Three recovering mental health patients are sharing a house. The last
to join the household (R) moved in during May 2007. He is a tee-total, non
smoker with a healthy lifestyle.
The residence is a newly built semi-detached house with shared
kitchen, lounge, bathroom and toilets.
The following pages document
some of the conditions created by the two clients already in
occupation.
The two other residents (T & S) are chain smokers and indulge in
this habit throughout the house. Apparently there is nothing the
landlords can do about this so that R cannot use any of the shared
facilities owing to the general filth and choking stench of tobacco
smoke, stale bodies and dirty clothes. In addition S is a self
confessed recreational drug user and T is an alcoholic who is often
incoherent by mid-day.
Other worrying incidents include various acts of vandalism, such as the
theft of the pay phone, permanent damage to the new phone which
eventually replaced the first one, drawing on the walls, holes cut in
the lounge carpet and the opening and destruction of other peoples
mail.
Recently, there was a bad atmosphere between T and S so R left the
premises to stay the night with relatives.

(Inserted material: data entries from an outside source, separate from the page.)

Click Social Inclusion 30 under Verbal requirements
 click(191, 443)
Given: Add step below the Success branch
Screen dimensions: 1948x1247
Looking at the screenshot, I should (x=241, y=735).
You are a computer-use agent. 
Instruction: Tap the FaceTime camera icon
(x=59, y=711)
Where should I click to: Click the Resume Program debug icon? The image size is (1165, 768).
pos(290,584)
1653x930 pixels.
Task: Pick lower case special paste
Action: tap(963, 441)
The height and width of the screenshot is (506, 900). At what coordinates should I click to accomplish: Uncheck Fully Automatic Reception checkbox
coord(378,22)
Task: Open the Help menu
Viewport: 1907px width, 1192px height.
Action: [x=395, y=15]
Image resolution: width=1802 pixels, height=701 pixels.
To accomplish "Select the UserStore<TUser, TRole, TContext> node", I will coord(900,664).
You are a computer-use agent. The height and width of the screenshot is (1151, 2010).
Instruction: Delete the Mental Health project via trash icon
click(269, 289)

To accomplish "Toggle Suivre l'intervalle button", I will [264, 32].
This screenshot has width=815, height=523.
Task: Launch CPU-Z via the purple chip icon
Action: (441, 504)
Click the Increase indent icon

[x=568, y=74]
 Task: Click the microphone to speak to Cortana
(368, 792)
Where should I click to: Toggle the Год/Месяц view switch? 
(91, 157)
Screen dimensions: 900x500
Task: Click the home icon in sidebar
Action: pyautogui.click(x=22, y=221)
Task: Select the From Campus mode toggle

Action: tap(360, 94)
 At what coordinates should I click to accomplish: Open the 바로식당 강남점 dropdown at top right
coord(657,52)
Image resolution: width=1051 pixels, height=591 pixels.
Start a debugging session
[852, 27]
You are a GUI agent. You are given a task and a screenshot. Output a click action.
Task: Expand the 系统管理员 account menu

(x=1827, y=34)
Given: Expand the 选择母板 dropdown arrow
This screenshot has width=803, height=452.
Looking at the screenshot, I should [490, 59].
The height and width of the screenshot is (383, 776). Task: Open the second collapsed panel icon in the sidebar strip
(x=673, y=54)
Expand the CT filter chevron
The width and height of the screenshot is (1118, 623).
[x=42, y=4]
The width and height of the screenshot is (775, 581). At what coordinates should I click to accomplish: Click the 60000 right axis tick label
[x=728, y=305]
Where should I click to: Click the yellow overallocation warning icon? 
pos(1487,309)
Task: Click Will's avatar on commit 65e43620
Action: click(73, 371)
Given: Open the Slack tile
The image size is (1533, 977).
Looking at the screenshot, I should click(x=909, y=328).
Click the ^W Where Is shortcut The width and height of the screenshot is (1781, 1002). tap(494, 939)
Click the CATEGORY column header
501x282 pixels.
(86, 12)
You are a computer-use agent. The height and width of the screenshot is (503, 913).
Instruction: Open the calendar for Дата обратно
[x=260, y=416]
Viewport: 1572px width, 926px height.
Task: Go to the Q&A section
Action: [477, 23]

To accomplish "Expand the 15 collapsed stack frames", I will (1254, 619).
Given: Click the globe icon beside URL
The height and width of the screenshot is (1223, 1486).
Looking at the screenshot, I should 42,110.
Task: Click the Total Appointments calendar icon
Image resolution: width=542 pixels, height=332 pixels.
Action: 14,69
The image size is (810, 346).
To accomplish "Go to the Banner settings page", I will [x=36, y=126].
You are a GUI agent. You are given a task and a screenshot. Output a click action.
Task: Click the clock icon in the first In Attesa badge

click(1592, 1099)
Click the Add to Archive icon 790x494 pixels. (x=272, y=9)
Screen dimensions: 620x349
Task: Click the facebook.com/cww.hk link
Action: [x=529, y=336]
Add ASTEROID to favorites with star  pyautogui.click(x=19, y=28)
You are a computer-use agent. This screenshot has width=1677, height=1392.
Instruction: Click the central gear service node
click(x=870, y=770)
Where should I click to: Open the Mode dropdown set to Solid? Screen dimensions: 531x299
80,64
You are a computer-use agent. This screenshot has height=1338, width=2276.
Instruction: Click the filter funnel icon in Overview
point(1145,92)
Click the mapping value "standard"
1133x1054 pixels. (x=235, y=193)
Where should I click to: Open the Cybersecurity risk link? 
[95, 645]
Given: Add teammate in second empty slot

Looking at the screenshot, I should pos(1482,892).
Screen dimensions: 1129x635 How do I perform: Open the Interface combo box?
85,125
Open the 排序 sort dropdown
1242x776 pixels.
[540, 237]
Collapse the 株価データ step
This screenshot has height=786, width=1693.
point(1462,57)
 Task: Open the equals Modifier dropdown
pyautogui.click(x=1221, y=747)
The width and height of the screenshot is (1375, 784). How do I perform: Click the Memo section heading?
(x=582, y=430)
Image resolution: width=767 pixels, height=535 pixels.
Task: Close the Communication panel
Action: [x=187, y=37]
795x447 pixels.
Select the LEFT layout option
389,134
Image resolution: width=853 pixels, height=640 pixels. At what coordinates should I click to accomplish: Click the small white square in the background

That evening the police had
to be called to the house to deal with a violent incident.
Sometime in February 2008, just after dawn R was awakened by someone
shouting and kicking his door. As usual S had left the back door
unlocked and one of his drug suppliers had entered the house uninvited,
found the wrong bedroom and demanded access to deliver drugs and,
presumably, obtain some cash. Neither S nor T made any attempt to
intervene so R was left to guard his door from the inside whilst the
unknown intruder shouted threats and kicked the door for 20 minutes or
more. Eventually the interloper left and has never been identified.
A few weeks after the last incident there was another threatening
intrusion, this time at 3am in the morning. Again, as usual, S had left
the house unlocked (he regularly loses his keys so keeps all the doors
unlocked even if they are secured by the other residents) and someone
let himself in to stand outside T's bedroom door to kick it and
make violent threats to kill T by stabbing him. Again S or T
made no attempt to deal with the intruder who eventually left.
I relate the last two incidents to emphasise the lack of privacy and
security in the building. Acquaintances of S and T regard the house as
public property and roam around uninvited at any time, night or day.